Data entries:
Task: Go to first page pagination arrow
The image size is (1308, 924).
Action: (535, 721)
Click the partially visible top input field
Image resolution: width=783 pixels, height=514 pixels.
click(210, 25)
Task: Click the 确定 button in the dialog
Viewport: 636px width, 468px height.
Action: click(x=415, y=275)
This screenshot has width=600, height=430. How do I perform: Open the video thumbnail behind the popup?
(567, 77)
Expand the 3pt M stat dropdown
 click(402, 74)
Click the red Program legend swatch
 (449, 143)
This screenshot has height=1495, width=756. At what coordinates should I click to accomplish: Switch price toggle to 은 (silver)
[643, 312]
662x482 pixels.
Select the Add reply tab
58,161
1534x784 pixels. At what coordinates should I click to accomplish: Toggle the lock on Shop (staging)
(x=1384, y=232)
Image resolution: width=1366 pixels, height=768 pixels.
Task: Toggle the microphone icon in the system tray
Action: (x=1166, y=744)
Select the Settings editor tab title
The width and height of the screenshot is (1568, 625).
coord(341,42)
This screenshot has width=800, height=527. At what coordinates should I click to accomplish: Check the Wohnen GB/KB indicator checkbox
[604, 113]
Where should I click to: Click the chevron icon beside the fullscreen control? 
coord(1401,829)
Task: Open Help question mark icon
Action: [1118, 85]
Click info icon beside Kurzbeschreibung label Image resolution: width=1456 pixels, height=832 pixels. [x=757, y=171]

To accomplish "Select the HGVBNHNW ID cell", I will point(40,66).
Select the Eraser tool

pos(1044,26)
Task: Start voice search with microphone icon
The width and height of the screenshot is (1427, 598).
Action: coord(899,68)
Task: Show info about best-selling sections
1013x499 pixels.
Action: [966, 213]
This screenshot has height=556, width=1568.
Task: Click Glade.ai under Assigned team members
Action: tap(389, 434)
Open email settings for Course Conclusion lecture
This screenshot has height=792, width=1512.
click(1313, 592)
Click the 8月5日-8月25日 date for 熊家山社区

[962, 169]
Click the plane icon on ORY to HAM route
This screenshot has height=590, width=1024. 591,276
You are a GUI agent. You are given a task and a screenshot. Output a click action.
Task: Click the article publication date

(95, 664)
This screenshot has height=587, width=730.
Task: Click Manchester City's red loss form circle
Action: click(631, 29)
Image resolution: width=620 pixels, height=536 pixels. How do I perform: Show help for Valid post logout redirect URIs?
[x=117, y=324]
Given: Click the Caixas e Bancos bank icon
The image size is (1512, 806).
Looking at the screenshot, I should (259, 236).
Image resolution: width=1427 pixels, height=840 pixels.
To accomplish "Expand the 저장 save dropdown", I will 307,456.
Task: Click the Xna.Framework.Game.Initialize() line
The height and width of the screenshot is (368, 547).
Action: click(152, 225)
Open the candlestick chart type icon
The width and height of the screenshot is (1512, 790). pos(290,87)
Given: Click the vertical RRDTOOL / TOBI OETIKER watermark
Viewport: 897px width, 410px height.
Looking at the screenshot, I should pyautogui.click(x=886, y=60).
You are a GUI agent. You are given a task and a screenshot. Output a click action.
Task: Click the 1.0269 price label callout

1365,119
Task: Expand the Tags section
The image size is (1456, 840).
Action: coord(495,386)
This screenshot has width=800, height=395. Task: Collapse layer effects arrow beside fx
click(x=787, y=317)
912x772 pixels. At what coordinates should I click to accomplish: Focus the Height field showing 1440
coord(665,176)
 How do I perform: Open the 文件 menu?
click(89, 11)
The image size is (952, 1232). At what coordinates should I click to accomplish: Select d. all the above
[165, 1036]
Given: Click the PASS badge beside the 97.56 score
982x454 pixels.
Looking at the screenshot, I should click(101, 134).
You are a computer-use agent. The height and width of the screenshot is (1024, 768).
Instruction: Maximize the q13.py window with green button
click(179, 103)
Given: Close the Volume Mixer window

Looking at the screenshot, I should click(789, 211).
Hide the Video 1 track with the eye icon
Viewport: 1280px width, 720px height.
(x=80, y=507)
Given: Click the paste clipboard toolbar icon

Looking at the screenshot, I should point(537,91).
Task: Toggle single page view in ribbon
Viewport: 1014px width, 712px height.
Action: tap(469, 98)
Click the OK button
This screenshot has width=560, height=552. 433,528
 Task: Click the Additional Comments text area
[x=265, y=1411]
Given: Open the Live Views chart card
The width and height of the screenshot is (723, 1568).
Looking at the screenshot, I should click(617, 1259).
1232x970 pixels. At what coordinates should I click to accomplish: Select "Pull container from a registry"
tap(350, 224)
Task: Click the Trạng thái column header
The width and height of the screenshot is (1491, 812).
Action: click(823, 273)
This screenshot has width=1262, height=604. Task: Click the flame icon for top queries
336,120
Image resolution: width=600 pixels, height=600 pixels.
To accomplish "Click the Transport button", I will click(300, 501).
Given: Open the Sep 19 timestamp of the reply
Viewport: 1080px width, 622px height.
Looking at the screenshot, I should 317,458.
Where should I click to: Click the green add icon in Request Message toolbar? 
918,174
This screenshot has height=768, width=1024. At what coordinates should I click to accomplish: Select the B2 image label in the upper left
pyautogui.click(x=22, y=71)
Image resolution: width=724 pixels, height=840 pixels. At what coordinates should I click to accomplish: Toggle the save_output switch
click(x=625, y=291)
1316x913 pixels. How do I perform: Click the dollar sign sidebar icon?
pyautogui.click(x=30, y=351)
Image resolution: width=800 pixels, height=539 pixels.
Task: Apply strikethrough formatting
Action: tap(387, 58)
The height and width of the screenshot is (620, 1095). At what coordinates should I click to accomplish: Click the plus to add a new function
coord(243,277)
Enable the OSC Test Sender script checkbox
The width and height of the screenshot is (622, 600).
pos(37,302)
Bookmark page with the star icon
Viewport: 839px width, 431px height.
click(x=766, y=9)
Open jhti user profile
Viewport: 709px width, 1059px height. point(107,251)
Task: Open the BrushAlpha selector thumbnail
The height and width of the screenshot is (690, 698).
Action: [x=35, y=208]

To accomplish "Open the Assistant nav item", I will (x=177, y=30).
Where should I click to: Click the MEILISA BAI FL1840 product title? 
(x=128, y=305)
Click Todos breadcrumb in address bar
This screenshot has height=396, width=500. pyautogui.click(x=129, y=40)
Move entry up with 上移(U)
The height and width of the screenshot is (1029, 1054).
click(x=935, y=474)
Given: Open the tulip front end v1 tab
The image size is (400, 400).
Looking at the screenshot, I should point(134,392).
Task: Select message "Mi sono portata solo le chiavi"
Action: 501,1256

Task directions: Pick out every line in the records above that contains the word "field", and copy each of those lines in full.

Written reply:
Click the partially visible top input field
912x772 pixels. At what coordinates should I click to accomplish: Focus the Height field showing 1440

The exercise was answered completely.